Abstract
Purpose
Caffeine, a major ingredient of coffee and other drinks, causes minimal health problems. However, excessive caffeine intake may induce emotional and cardiac events. Studies on zebrafish larvae are considered useful for understanding drug poisoning because they can be used for multiple simulations.
Methods
The locomotion (swim distance) of zebrafish larvae exposed to varying concentrations of caffeine was measured using a light–dark test and an automatic video-tracking system. Mortality and heart rates were assessed 4 and 24 h after caffeine exposure and 24 h after caffeine removal.
Results
The heart and survival rates were reduced by exposure to caffeine of > 300 mg/L after 24 h in a dose-dependent manner; this was attenuated by caffeine removal at 4 h. Caffeine reduced the heart rate and survival considerably at 1000 mg/L, supporting the notion of caffeine-induced cardiac arrest resulting from bradycardia.

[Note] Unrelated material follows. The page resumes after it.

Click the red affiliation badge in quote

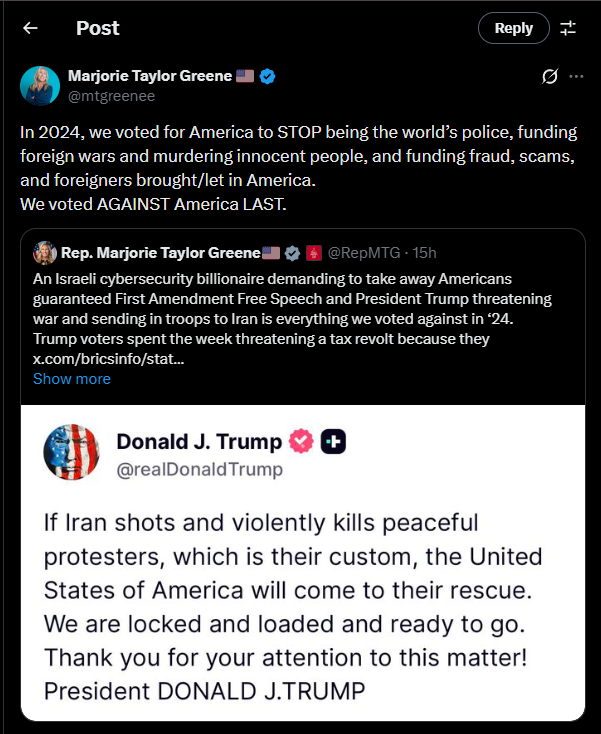coord(312,253)
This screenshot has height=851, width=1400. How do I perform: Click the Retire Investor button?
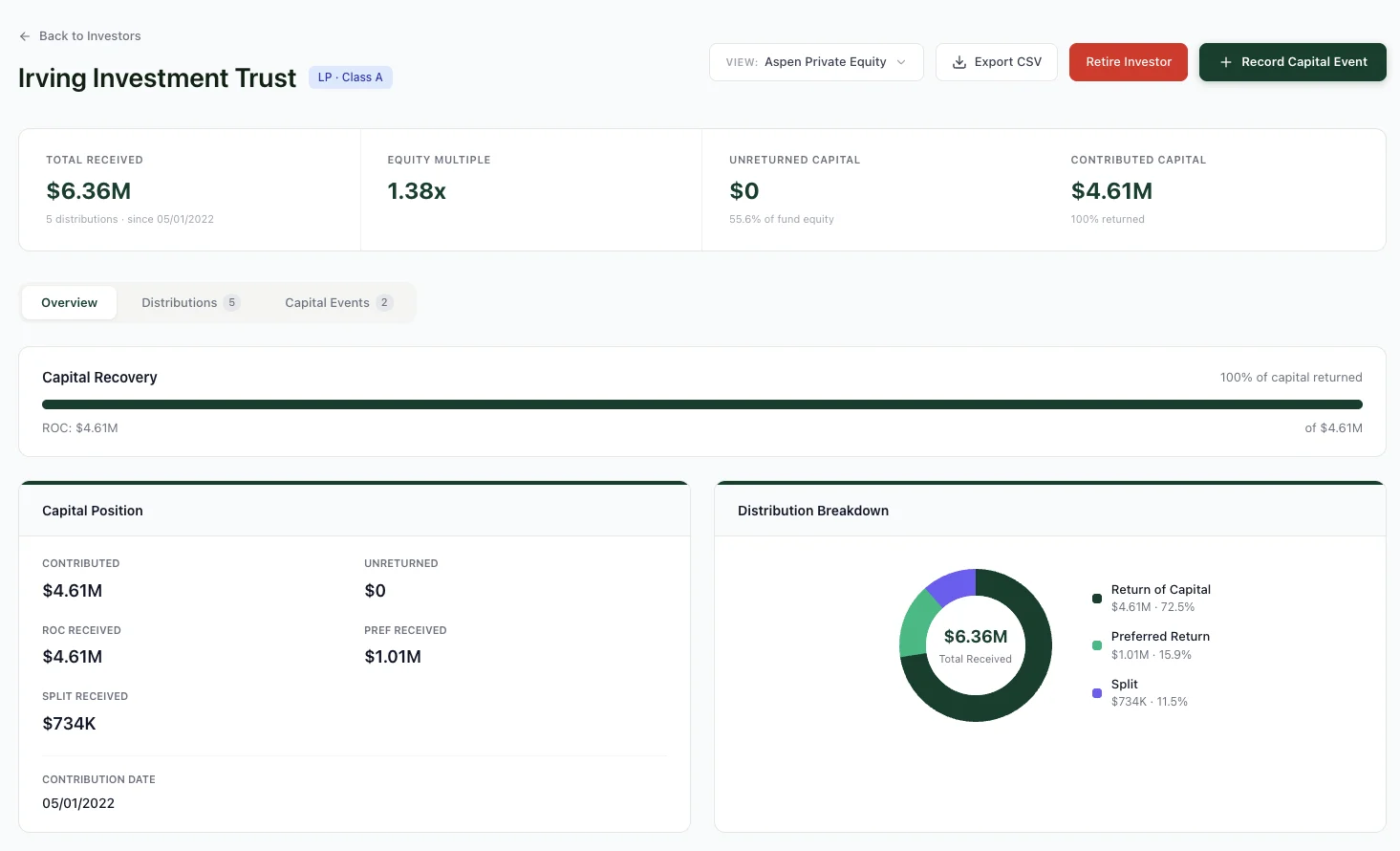click(x=1129, y=61)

The locomotion of zebrafish larvae during six alternating cycles of light–dark exposure was slower during light periods and faster during dark periods; 100–300 mg/L caffeine increased and decreased locomotion during light and dark cycles, respectively, with high inter-cycle reproducibility.
Conclusions
Given the anxiogenic effect of caffeine and light preference of zebrafish larvae, caffeine-induced changes in light–dark cycles could provide a new reliable marker for anxiety. Therefore, the “light–dark locomotion test” employed in this study is valuable for research on anxiogenic or anxiolytic substances. The test may allow simultaneous and automatic analysis of the locomotion of many fish under multiple conditions, thereby enabling evaluation of dose–response effects of caffeine.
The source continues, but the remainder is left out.